**TASK DETAILS**
Transcribe every line of the records below word for word, omitting the pictures.

***** RECORDS SHOWN

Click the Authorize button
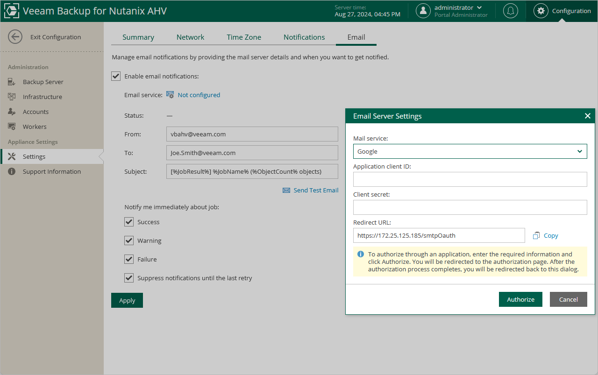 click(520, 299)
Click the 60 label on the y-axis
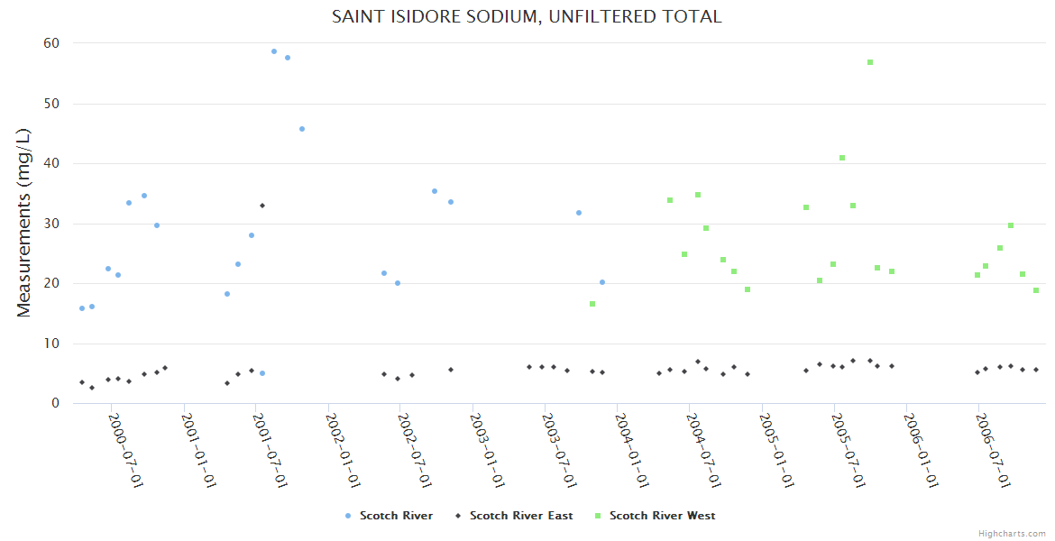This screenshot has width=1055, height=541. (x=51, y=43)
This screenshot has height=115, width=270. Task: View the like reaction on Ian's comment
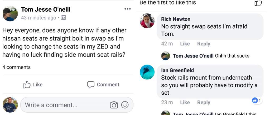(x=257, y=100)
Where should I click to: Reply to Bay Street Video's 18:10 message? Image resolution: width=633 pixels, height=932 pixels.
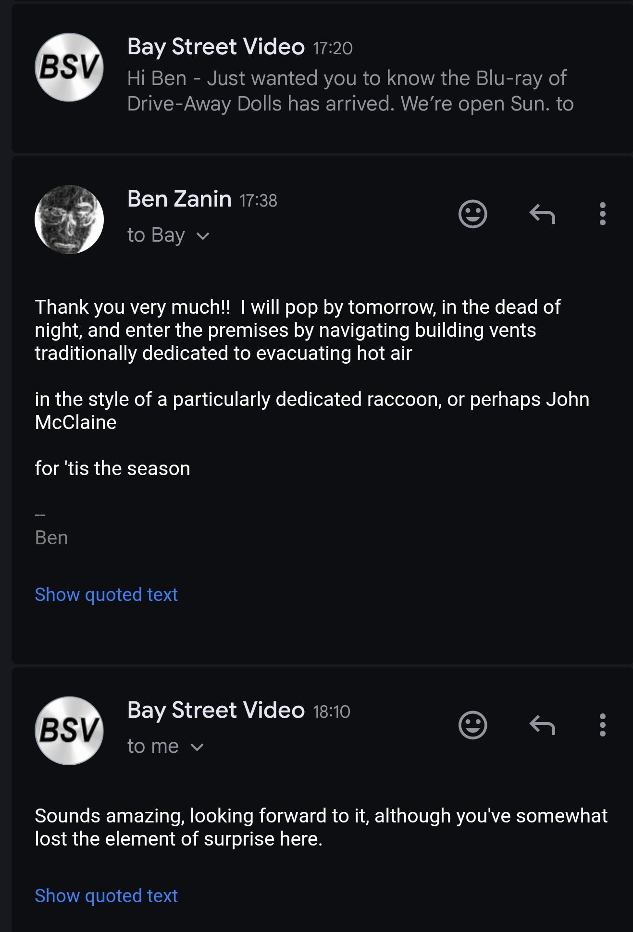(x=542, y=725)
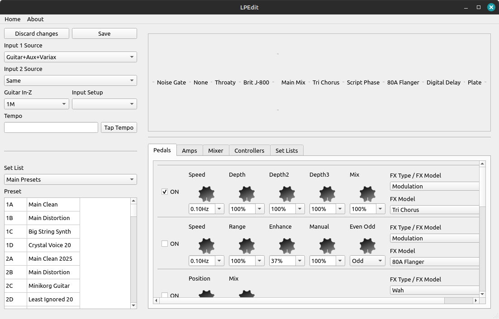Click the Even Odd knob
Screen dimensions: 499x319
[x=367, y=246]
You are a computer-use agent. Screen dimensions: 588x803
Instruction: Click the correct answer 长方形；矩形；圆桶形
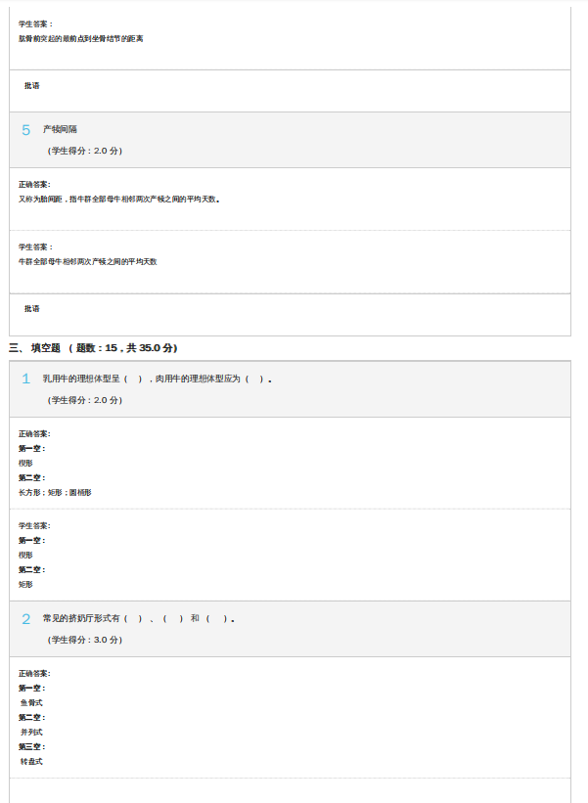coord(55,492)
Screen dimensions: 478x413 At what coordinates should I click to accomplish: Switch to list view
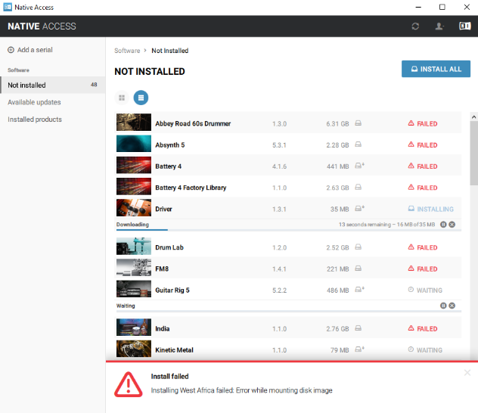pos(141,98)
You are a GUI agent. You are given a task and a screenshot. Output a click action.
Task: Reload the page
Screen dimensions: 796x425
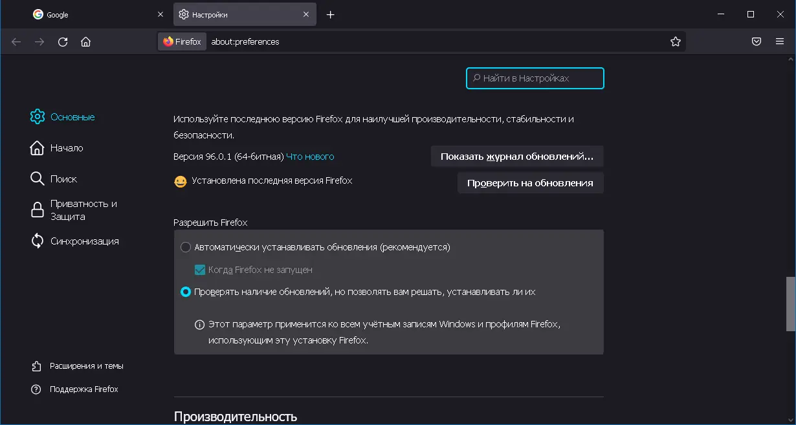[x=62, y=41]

**********

**WORKED ANSWER**
Click the Authorize button
 click(520, 299)
Click the 60 label on the y-axis
This screenshot has width=1055, height=541. (x=51, y=43)
This screenshot has height=115, width=270. Task: View the like reaction on Ian's comment
(x=257, y=100)
Where should I click to: Reply to Bay Street Video's 18:10 message? Image resolution: width=633 pixels, height=932 pixels.
(x=542, y=725)
Click the Even Odd knob
Screen dimensions: 499x319
[x=367, y=246]
You are a computer-use agent. Screen dimensions: 588x803
Instruction: Click the correct answer 长方形；矩形；圆桶形
coord(55,492)
Screen dimensions: 478x413 At what coordinates should I click to accomplish: Switch to list view
pos(141,98)
You are a GUI agent. You are given a task and a screenshot. Output a click action.
Task: Reload the page
Screen dimensions: 796x425
[x=62, y=41]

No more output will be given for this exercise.